Ruminews.id, Kediri — Jagad media sosial Indonesia beberapa hari terakhir diramaikan dengan beredarnya dugaan praktik permainan proyek pembangunan Koperasi Desa (Kopdes) Merah Putih di Kabupaten Kediri, Jawa Timur. Isu tersebut mencuat setelah sejumlah video dan narasi tersebar luas di berbagai platform media sosial dan memicu perhatian publik.
Dalam unggahan viral berdurasi sekitar satu menit itu, terdengar percakapan berbahasa Jawa yang diduga membahas pembagian komisi atau fee proyek pembangunan Kopdes Merah Putih di dalam sebuah mobil. Narasi yang menyertai video tersebut juga menyinggung dugaan keterlibatan sejumlah oknum, mulai dari aparatur sipil negara (ASN) yang disebut berperan sebagai koordinator kontraktor hingga dugaan keterlibatan oknum prajurit TNI serta Komandan Kodim 0809/Kediri yang disebut akan memberikan jaminan keamanan.
Percakapan tersebut bahkan disebut membahas pembagian komisi dari proyek pembangunan puluhan Kopdes Merah Putih di wilayah Kediri. Selain dugaan praktik pembagian fee proyek, muncul pula tudingan bahwa sejumlah hasil pembangunan Kopdes yang dikerjakan kontraktor tidak sesuai spesifikasi maupun standar pekerjaan.
Viralnya isu ini langsung memicu sorotan masyarakat karena program Kopdes Merah Putih sebelumnya diperkenalkan sebagai salah satu upaya penguatan ekonomi desa. Program tersebut diharapkan mampu mendorong kemandirian ekonomi masyarakat melalui pengembangan koperasi dan usaha berbasis kebutuhan warga setempat.
Namun, munculnya dugaan penyimpangan proyek justru menimbulkan kekhawatiran di tengah masyarakat. Warganet ramai mendesak aparat penegak hukum segera melakukan audit dan penelusuran secara terbuka terhadap dugaan permainan proyek tersebut. Publik juga meminta agar program pembangunan desa tidak dijadikan ajang mencari keuntungan pribadi oleh oknum tertentu.
Dalam rekaman yang beredar, terdengar percakapan yang diduga menyinggung nominal pembagian fee proyek.
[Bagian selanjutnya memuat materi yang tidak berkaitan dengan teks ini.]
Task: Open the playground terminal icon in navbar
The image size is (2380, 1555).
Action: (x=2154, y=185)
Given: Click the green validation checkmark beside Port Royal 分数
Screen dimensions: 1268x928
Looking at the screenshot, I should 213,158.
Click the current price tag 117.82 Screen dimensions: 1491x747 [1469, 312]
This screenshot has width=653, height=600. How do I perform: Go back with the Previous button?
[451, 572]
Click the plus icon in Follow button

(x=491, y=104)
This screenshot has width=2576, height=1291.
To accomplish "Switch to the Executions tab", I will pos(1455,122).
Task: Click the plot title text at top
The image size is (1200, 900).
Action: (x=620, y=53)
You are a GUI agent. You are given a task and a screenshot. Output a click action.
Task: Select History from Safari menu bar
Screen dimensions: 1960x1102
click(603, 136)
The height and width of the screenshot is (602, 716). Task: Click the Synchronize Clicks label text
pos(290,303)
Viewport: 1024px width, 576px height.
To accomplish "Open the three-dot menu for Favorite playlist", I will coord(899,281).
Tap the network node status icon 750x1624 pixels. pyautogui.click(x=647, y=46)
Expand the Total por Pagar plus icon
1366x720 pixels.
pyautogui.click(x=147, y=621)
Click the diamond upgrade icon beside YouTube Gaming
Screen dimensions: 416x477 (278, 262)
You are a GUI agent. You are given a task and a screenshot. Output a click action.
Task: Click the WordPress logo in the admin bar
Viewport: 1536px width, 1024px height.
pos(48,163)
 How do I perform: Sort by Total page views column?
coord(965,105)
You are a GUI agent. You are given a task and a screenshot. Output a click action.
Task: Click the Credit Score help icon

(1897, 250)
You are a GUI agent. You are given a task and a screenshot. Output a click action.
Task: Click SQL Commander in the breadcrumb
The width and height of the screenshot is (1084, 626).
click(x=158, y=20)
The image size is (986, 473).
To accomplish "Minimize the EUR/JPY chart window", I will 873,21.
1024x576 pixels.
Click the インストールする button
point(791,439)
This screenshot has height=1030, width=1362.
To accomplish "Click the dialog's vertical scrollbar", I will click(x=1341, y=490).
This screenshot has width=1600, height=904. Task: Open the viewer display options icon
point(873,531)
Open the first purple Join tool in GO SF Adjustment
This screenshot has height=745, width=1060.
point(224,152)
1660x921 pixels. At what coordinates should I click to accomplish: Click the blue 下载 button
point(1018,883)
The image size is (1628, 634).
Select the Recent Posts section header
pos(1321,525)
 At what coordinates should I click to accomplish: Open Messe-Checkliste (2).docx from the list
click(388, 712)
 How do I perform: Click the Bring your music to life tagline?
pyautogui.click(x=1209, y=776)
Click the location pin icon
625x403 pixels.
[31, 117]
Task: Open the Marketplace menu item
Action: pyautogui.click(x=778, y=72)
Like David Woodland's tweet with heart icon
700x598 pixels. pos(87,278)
Narasi yang berkembang di media sosial bahkan menyebut adanya protes dari salah satu pihak terkait pembagian komisi tersebut.
Meski demikian, hingga saat ini belum ada penjelasan resmi mengenai kebenaran isi percakapan maupun dugaan praktik yang disebut dalam video tersebut. Belum diketahui pula kapan percakapan itu terjadi dan siapa saja pihak yang diduga terlibat.
Isu tersebut telanjur menjadi perhatian luas karena menyangkut program pembangunan desa yang bersumber dari anggaran untuk kepentingan masyarakat. Sejumlah warganet menilai apabila dugaan tersebut benar terjadi, maka hal itu berpotensi merusak kepercayaan publik terhadap program koperasi desa yang tengah digencarkan pemerintah.
Publik juga berharap aparat penegak hukum dapat mengusut dugaan tersebut secara objektif dan transparan tanpa pandang bulu apabila ditemukan unsur pelanggaran hukum.
Program Kopdes Merah Putih sendiri sebelumnya diperkenalkan sebagai upaya memperkuat ekonomi kerakyatan berbasis desa melalui pengembangan koperasi dan usaha masyarakat. Karena itu, masyarakat berharap pelaksanaan program tersebut benar-benar dijalankan secara profesional, transparan, dan tepat sasaran.
Hingga berita ini diterbitkan, video tersebut masih beredar luas di media sosial. Namun, belum ada keterangan maupun klarifikasi resmi dari Kodim 0809/Kediri, pemerintah daerah, pihak kontraktor, ataupun pihak terkait lainnya mengenai dugaan permainan proyek pembangunan Kopdes Merah Putih yang muncul dalam rekaman tersebut. Redaksi Ruminews.id membuka ruang seluas-luasnya bagi pihak terkait untuk menggunakan hak jawab sebagaimana yang diatur dalam UU Nomor 40 Tahun 1999 tentang Pers.